ETHEX's operating performance remained strong as measured by gross profit margins. Fiscal 2007 gross margin was 58.7%, up from 54.9% in fiscal 2006. The Company believes its gross margins remain significantly higher than average gross margins in the generic drug industry segment and that trend has continued with the subsequent approval and launch after fiscal 2007 year-end of metoprolol succinate extended release tablets (generic alternative to Toprol-XL(R), AstraZeneca), 100 mg and 200 mg strengths for which the Company was granted a first-to-file approval and a six-months exclusivity period in the marketplace.

The approval of metoprolol succinate extended release tablets was received during the first quarter of fiscal 2008. The 100 mg and 200 mg strengths of metropolol succinate extended release tablets were launched during the second quarter of the Company's current fiscal year, contributing $50.4 million in net revenues to ETHEX Corporation during the second quarter launch period. The Company has applications pending approval at the FDA for the two additional strengths of metoprolol succinate 25 mg and 50 mg. The approval of these two additional strengths, which could come as early as the Company's fiscal 2008 year-end, would position KV to eventually offer all four dosage strengths of metoprolol succinate extended release tablets.

During fiscal 2007, ETHEX Corporation received three approvals from the FDA, including: Diltiazem HCL extended release capsules, Nystatin Topical Powder and a new formulation of Prednisolone Sodium Phosphate. The Company remains optimistic about the potential FDA approvals of important new Abbreviated New Drug Applications (ANDA's) from its robust internal pipeline as it moves through fiscal 2008, which are expected to benefit the overall performance of its generic/non-branded marketing business.

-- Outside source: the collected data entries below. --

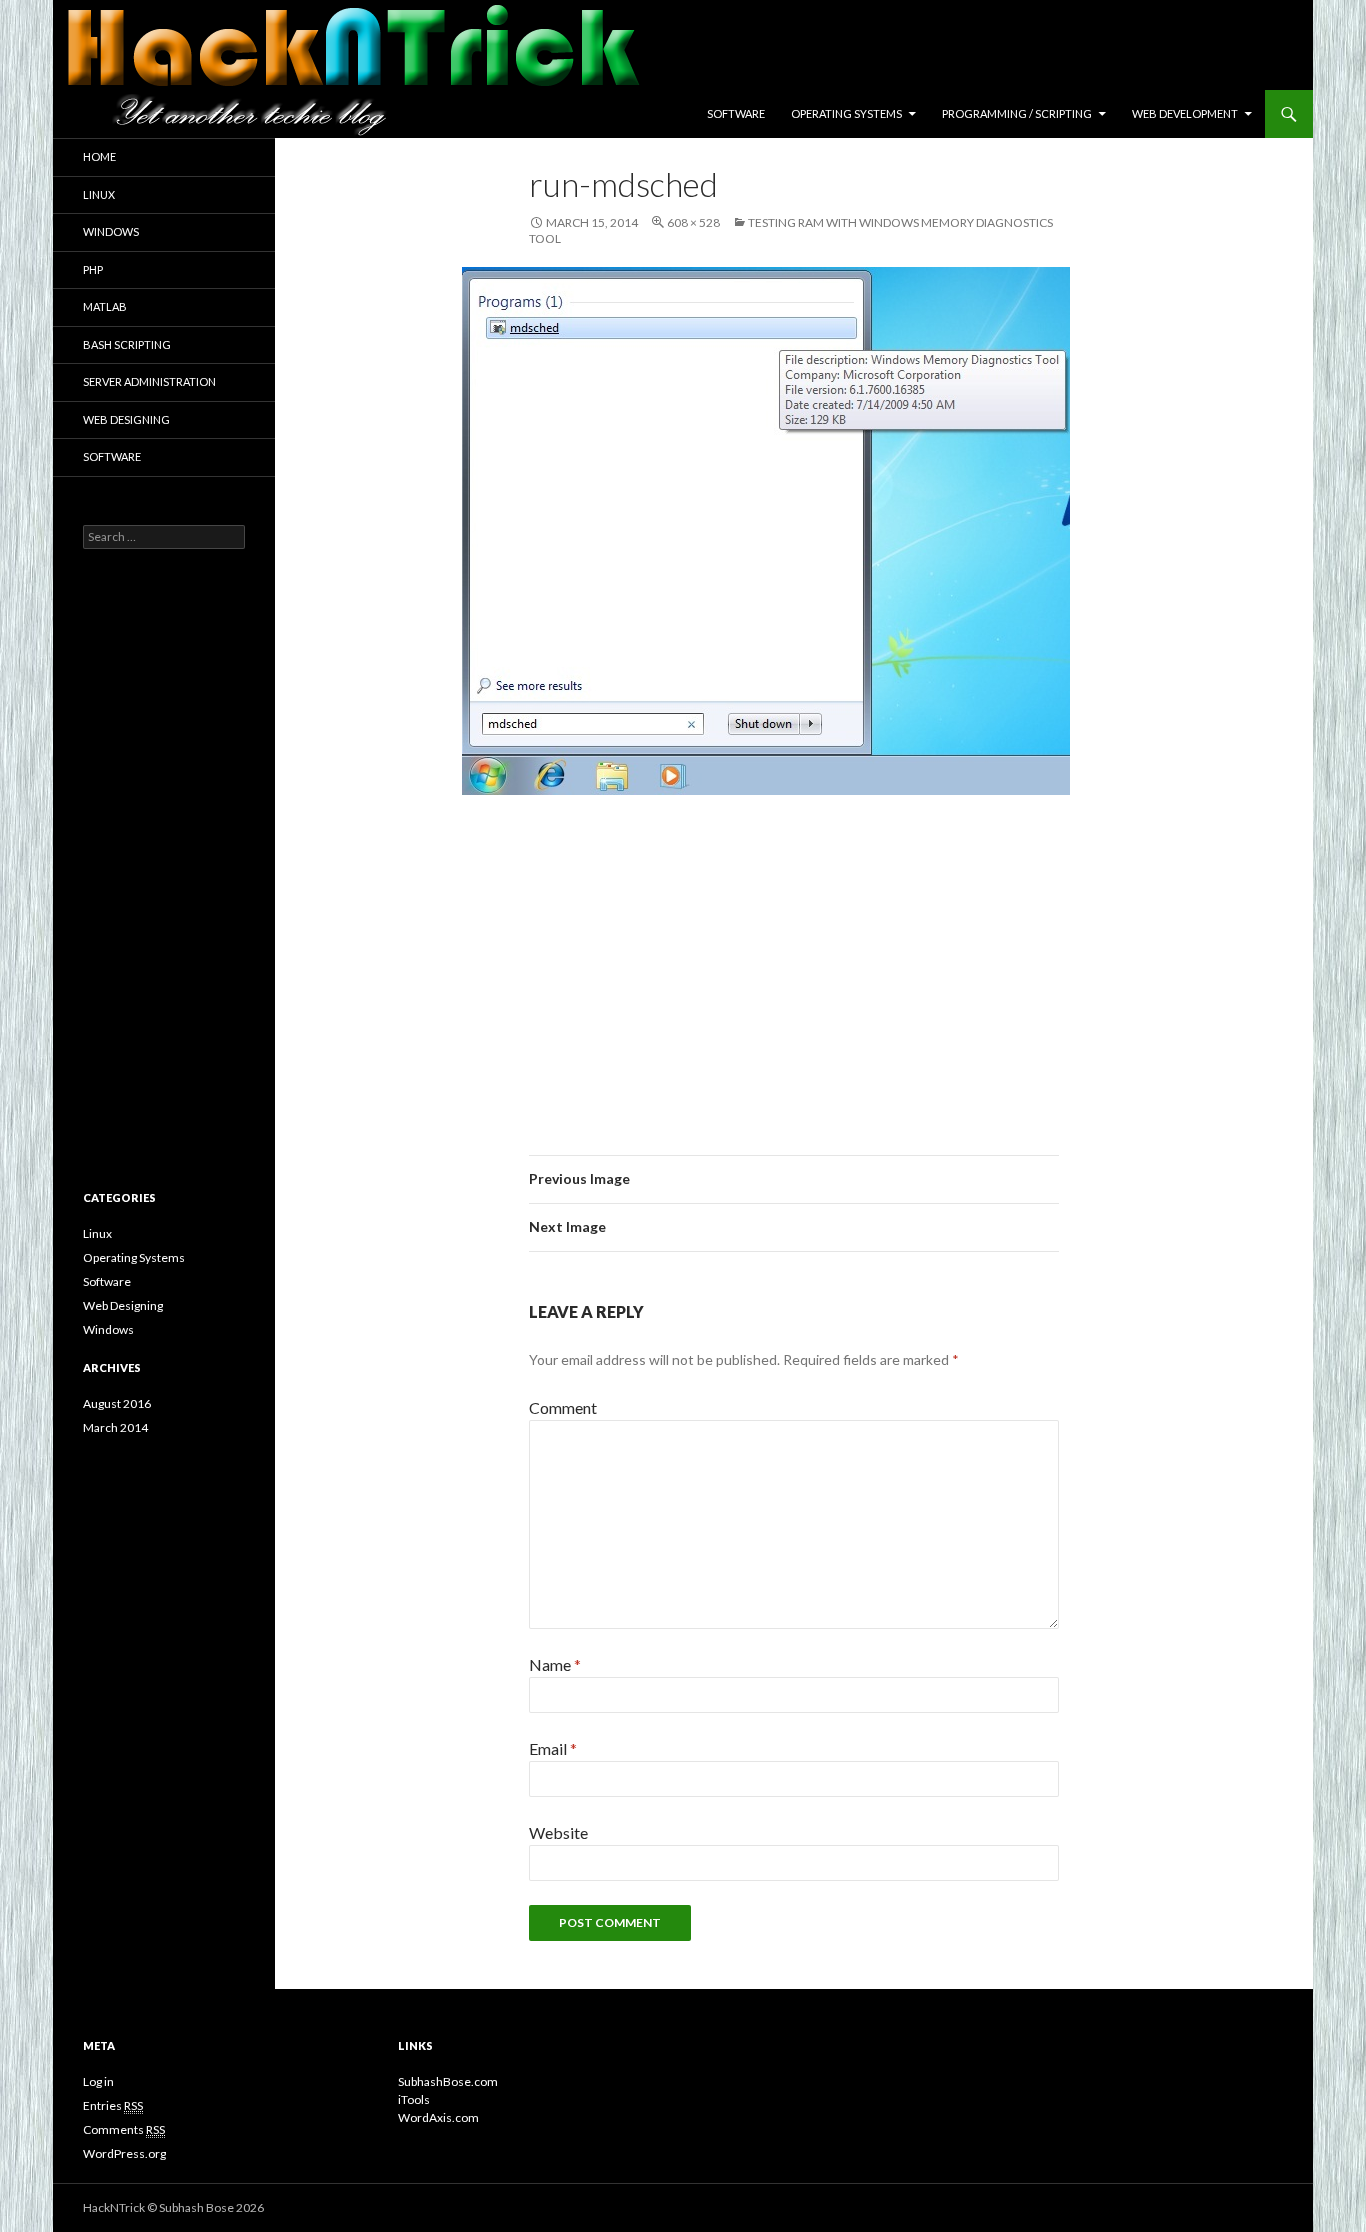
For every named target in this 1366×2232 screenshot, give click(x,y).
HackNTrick (114, 2207)
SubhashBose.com (448, 2081)
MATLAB (105, 306)
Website (558, 1832)
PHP (93, 269)
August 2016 (117, 1403)
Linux (99, 194)
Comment (563, 1407)
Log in (98, 2081)
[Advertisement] (794, 959)
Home (99, 156)
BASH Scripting (127, 344)
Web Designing (126, 419)
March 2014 (115, 1427)
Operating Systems (846, 113)
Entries (113, 2105)
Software (736, 113)
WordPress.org (124, 2153)
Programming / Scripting (1017, 113)
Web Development (1185, 113)
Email (553, 1748)
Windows (111, 231)
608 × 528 (693, 222)
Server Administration (149, 381)
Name (555, 1664)
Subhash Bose (196, 2207)
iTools (414, 2099)
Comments (124, 2129)
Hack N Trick (235, 114)
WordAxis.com (438, 2117)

In addition to the large portfolio of products in its own internal development pipeline, the Company also continues to see progress on its products under its co-development agreements. The Company believes that co- development agreements will continue to add incremental revenues to ETHEX's revenue base from its existing products, resulting from new planned introductions during the remainder of fiscal 2008 and beyond.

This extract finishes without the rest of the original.